Plus de 9 adultes sur 10 (95%) présentent "une fragilité sanitaire liée soit à un niveau insuffisant d'activité physique, soit un temps de sédentarité qui est excessif" alors que les enfants ont perdu, pour leur part, "40% de leur capacité cardiovasculaire en l'espace de 25 ans". Lors de son audition à l'Assemblée par la commission de la Culture, de l'Éducation, de la Communication et du Sport, Marina Ferrari a rappelé que la nouvelle stratégie nationale "Sport-Santé 2025-2030", présentée en septembre dernier, visait à "mettre en œuvre concrètement les mesures" d'une feuille de route "ambitieuse", et qu'à ce titre, une opération "Septembre bouge" "se tiendra chaque année au mois de septembre (…), à compter de cette année, avec un début des manifestations le 3 septembre prochain", a annoncé la ministre des Sports.

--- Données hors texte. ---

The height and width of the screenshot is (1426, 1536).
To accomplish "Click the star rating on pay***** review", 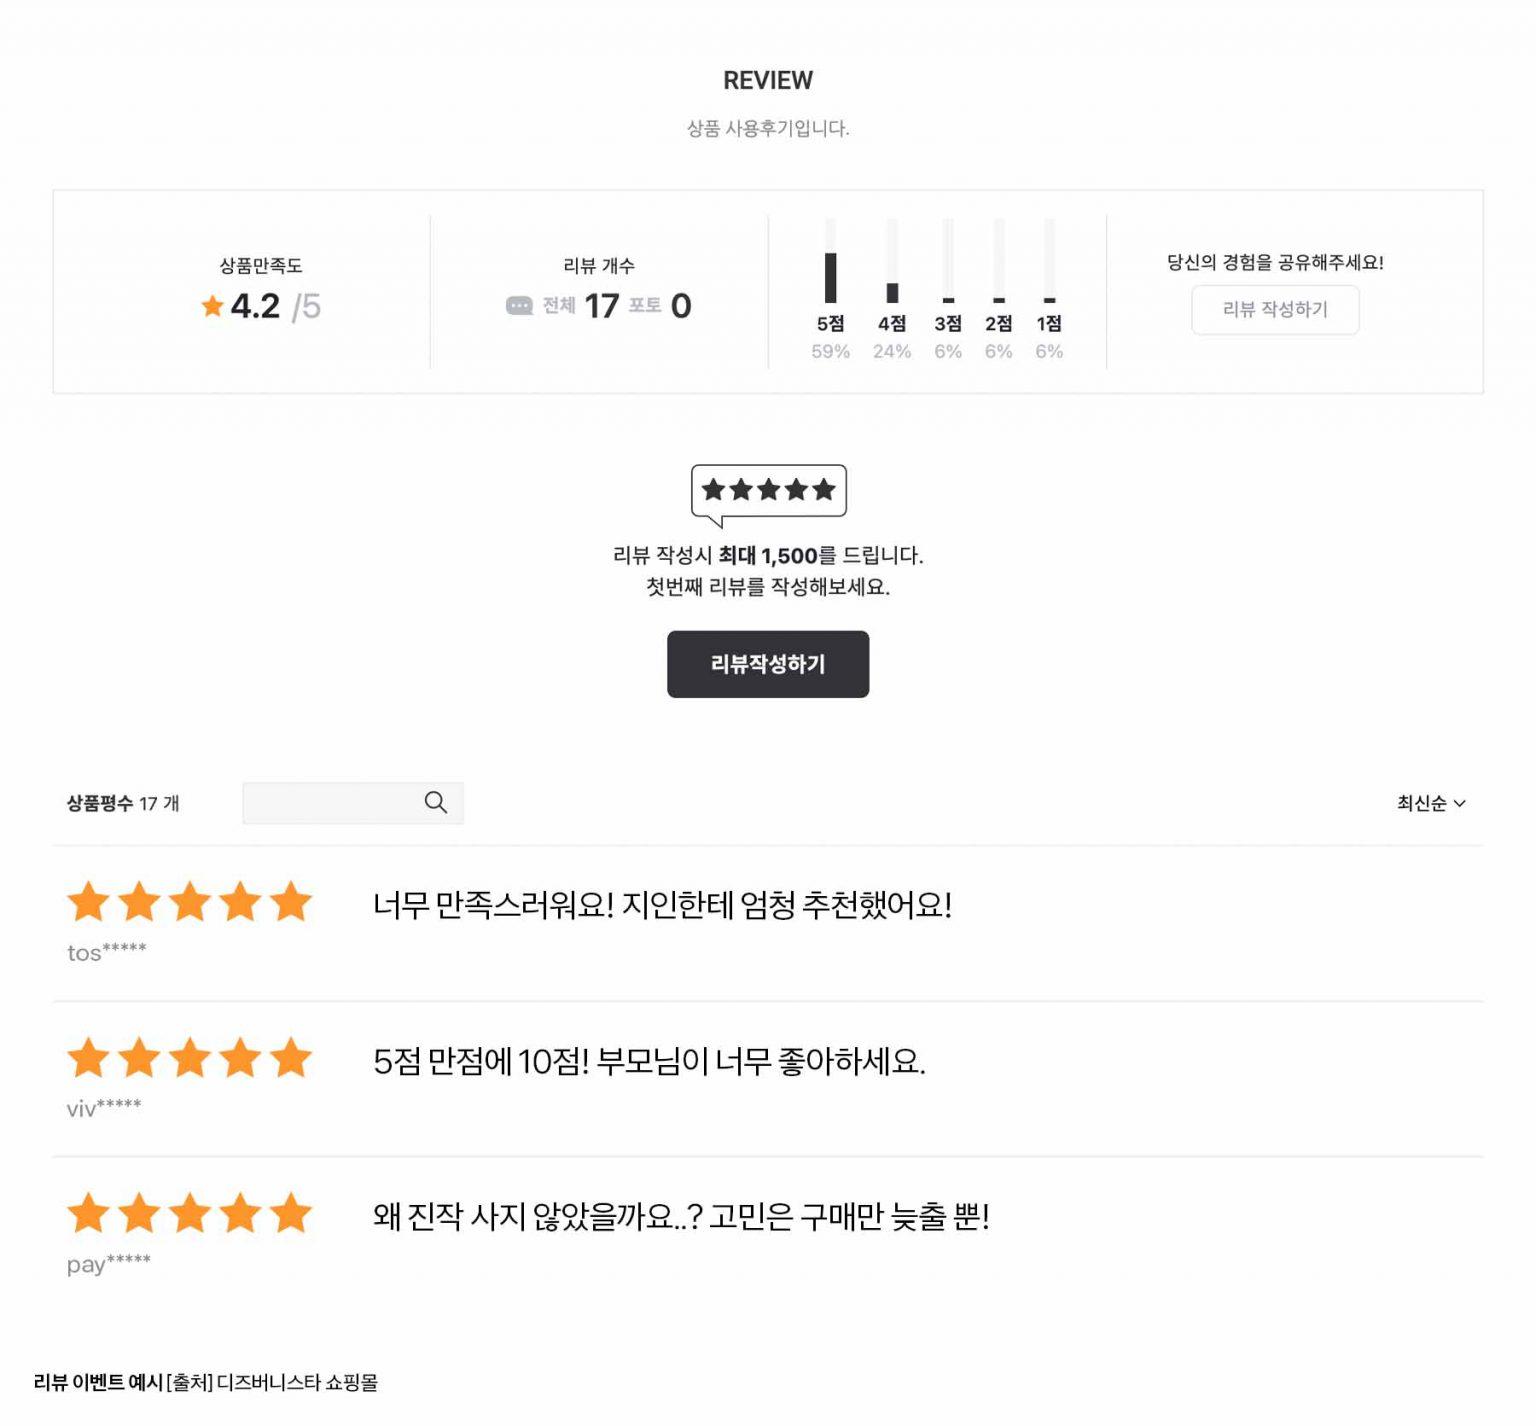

À la suite de la grande parade des athlètes des Jeux olympiques de Paris le 14 septembre 2024 sur les Champs-Elysées, Emmanuel Macron avait proposé d'instaurer tous les ans, à cette date, une Fête du sport à l'image de la Fête de la musique. Cette opération s'inscrit donc dans cet "héritage des Jeux olympiques et paralympiques de Paris 2024 et dans la perspective aussi des Jeux dans les Alpes françaises en 2030", a-t-elle précisé, ajoutant que l'idée est de "créer un mois réflexe, comme le mois sans tabac par exemple, pour pouvoir inscrire l'habitude de la pratique sportive".

Pour rappel, la première édition de cette Fête du sport, le 14 septembre 2025, avait réuni 140.000 personnes à Paris.